* [Travail à réaliser]
Poursuivez l'article consacré au marché des changes et au dollar, à partir de sa dernière phrase.

* [Texte d'étude]
>>>

Marché des changes : encore trop tôt pour faire une croix sur le dollar ?

Asset Management - Ces derniers mois, les dirigeants européens ont souvent surpris le marchés des changes : il est donc difficile de prédire l’évolution du marché aujourd’hui. Les explications de Stefanie Holtze-Jen, responsable de la stratégie monétaire chez DWS.

Depuis la mi-mai, le dollar a chuté de plus de 8 % par rapport à l’euro. Historiquement, de telles fluctuations de devises ne sont pas inhabituelles. Nous avons néanmoins été surpris par la force soudaine de l’euro par rapport au dollar.

Parité du pouvoir d’achat

Les prévisions de taux de change sont souvent délicates.  Comme elles concernent toujours deux pays ou deux zones monétaires, ce qui importe, c’est la façon dont l’un se compare à l’autre : par exemple la façon dont le niveau des prix dans un pays évolue par rapport au niveau des prix dans un autre pays.

C’est ce que nous appelons communément la « parité du pouvoir d’achat ». Une façon très simple d’étudier la parité du pouvoir d’achat est d’examiner les prix de produits de restauration rapide disponibles dans un grand nombre de pays différents. Les chiffres du commerce extérieur peuvent également fournir des indices, tout comme l’évolution relative des taux d’intérêt dans différents pays.

<<<

* [Données extraites]
>>>

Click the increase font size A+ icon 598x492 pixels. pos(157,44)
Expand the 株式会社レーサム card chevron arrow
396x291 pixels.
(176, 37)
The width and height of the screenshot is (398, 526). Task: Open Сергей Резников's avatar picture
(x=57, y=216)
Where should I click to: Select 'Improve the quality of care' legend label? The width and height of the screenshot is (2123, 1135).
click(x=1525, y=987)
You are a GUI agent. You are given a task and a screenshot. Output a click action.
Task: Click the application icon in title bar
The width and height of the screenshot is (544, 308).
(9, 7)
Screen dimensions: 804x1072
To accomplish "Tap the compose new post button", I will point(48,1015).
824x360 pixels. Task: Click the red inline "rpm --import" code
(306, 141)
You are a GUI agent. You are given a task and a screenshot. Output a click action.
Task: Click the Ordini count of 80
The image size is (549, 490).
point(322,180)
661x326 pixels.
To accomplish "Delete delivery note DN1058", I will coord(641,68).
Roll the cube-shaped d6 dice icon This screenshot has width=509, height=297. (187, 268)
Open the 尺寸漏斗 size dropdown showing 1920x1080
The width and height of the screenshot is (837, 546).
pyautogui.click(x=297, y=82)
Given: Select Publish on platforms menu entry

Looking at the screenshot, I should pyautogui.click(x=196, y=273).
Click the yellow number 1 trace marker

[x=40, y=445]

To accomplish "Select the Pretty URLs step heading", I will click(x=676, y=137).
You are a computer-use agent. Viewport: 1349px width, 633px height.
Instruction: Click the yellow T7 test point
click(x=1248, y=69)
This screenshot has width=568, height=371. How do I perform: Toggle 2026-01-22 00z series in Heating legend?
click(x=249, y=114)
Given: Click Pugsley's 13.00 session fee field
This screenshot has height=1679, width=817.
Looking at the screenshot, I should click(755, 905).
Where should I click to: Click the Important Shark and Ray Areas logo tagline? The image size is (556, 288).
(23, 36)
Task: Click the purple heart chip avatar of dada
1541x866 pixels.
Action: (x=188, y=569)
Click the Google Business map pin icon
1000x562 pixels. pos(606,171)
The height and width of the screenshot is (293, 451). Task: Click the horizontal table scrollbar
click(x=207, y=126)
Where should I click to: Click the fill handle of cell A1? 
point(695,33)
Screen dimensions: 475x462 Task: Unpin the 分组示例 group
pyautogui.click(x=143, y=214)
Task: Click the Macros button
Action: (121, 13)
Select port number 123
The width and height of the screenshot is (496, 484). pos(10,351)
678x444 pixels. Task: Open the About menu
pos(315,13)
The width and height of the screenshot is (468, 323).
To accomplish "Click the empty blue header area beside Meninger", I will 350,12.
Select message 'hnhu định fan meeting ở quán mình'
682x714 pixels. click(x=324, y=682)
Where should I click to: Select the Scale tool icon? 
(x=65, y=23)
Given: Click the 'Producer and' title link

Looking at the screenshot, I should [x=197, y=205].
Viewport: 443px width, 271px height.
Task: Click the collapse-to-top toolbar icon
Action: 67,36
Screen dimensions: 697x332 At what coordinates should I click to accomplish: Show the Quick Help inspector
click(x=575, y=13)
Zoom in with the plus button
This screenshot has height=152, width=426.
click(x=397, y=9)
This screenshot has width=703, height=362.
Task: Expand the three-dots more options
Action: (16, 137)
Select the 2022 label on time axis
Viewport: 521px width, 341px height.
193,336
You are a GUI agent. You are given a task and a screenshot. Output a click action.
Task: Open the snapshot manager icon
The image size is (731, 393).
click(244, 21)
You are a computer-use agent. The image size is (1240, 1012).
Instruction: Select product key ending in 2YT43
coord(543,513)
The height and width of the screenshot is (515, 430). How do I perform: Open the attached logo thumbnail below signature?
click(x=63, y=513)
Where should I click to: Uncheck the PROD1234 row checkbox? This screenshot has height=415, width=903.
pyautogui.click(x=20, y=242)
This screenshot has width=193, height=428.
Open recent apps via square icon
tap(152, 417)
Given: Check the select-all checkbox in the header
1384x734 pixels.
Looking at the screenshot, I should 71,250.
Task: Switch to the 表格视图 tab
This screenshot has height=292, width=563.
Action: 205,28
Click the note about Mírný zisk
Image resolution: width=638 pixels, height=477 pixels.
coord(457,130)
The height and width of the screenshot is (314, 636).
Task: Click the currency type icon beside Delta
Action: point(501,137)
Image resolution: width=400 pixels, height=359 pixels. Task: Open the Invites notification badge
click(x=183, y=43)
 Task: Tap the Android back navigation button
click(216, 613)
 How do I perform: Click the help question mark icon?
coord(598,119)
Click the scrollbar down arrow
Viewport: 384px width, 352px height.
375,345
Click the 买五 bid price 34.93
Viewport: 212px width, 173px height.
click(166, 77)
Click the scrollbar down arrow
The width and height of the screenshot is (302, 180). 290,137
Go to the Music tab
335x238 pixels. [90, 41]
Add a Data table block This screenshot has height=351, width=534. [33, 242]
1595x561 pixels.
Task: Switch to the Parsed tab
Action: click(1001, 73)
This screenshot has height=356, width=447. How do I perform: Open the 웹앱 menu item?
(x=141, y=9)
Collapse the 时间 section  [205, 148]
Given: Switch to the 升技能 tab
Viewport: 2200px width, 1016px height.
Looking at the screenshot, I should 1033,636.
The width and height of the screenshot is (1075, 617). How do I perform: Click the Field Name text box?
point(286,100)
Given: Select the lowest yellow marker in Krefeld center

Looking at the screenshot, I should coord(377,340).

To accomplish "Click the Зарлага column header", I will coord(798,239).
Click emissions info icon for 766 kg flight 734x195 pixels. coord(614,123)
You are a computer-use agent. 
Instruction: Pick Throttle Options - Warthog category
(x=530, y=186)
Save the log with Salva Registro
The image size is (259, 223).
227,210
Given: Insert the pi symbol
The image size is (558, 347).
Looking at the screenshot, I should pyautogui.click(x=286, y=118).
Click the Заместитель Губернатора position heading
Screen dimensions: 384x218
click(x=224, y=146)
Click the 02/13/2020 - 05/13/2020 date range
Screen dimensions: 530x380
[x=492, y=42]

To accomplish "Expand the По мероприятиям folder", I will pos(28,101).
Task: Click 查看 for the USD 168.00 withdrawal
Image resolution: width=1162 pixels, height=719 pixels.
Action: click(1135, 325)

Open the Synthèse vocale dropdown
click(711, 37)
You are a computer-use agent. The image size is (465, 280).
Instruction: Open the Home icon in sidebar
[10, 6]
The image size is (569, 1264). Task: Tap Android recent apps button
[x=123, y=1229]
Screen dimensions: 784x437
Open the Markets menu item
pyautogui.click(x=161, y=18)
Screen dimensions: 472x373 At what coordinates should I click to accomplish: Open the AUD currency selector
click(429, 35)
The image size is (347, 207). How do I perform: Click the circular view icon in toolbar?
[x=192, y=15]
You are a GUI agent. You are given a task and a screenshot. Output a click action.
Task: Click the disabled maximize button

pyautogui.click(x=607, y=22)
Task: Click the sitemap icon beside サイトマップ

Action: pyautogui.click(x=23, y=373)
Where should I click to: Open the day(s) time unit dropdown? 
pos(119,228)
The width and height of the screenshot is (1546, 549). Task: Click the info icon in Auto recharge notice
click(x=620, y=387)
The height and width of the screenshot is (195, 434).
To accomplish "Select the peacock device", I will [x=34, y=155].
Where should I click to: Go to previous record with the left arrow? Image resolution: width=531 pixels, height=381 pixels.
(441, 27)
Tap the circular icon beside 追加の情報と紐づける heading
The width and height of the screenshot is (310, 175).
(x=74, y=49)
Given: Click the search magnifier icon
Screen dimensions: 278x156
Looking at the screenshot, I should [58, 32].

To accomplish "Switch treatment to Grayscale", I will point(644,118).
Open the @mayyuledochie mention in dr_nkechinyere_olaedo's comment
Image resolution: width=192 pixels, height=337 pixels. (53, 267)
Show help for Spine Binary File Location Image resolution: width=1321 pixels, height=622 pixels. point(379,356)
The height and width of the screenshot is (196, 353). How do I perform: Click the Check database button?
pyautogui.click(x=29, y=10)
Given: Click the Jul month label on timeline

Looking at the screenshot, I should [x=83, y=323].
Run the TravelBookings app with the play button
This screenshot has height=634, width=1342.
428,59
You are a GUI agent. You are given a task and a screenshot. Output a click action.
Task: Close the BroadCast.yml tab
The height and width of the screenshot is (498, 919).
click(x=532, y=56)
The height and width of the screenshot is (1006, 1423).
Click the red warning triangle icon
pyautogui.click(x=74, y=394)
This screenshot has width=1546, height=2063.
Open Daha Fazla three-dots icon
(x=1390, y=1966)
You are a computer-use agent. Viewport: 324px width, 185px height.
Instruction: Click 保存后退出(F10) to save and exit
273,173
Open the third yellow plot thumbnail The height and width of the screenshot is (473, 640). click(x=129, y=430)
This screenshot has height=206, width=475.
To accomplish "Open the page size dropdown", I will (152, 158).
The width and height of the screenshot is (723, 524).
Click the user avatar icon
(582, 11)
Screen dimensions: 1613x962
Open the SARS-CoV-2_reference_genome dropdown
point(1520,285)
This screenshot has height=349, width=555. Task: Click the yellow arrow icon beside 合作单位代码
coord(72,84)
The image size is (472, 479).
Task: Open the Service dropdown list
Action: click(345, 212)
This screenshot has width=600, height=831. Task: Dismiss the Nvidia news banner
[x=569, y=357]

<<<

* [Réponse proposée]
Dollar faible face à l’euro

Aucune de ces approches ne peut expliquer pourquoi le dollar s’est autant affaibli par rapport à l’euro ces derniers mois. Il semblerait que les efforts des responsables politiques européens aient pris les marchés par surprise. Grâce aux mesures radicales prises pour contenir à la fois la pandémie de Covid-19 et ses retombées économiques, le nombre d’infections en Europe a sensiblement diminué en mai. Aux États-Unis, en revanche, nous avons constaté une nouvelle hausse importante en juin et juillet.

En outre, l’Allemagne a abandonné toute résistance à une alliance de transfert, s’associant à la France pour lancer un fonds de reconstruction de l’Union européenne (UE). Pour rappel, le 21 juillet 2020, les chefs de gouvernement des 27 États membres de l’UE ont convenu d’un fonds de 750 milliards d’euros au profit des pays les plus touchés par les conséquences de la pandémie de Covid-19. Le fonds est divisé en subventions de 390 milliards d’euros et en prêts à faible taux d’intérêt de 360 milliards d’euros.

« Les prévisions qui favorisent l’euro sur le marché à terme des devises
sont à leur plus haut depuis 2018 »

Question de positionnement ?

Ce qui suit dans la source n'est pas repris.